WORK TO COMPLETE
Reproduce each line of the records below word for word, leaving out the pictures.

ENTRIES SHOWN
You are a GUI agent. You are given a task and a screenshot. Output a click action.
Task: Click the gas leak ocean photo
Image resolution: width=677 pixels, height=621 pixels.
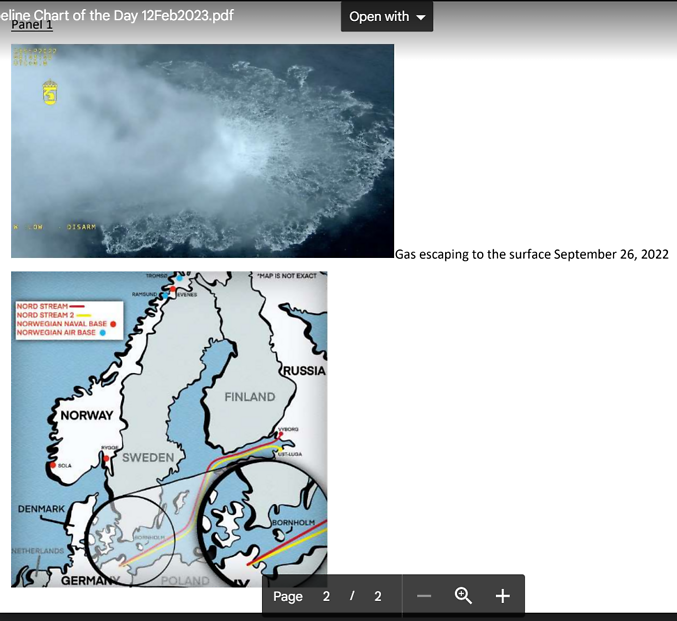click(x=202, y=150)
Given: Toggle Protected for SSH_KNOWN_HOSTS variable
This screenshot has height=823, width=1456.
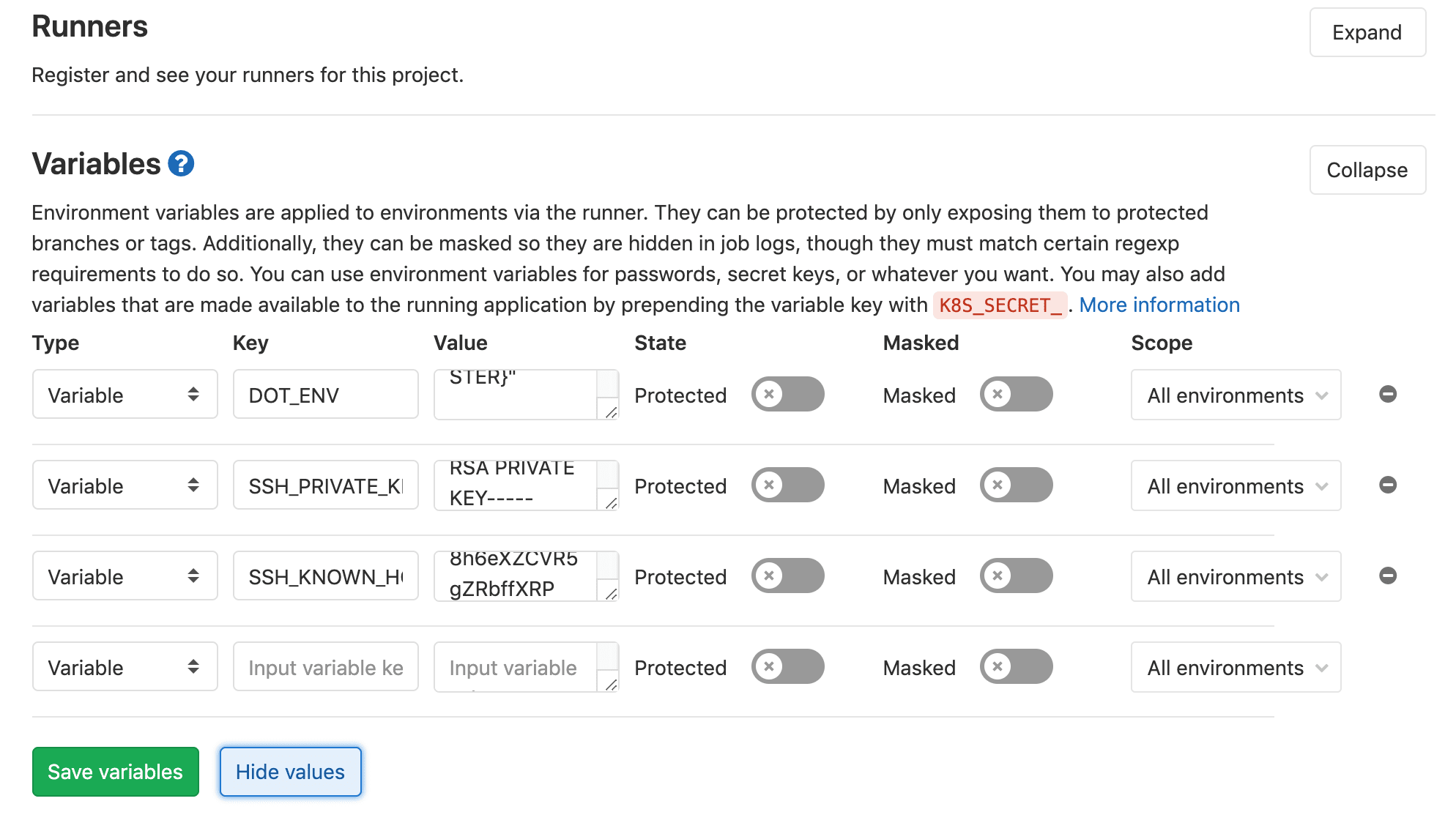Looking at the screenshot, I should 787,576.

FINAL RESULT
You are a GUI agent. You are given a task and a screenshot. Output a click action.
Task: Click the gas leak ocean photo
Image resolution: width=677 pixels, height=621 pixels.
click(x=202, y=150)
Given: Toggle Protected for SSH_KNOWN_HOSTS variable
This screenshot has height=823, width=1456.
Looking at the screenshot, I should 787,576.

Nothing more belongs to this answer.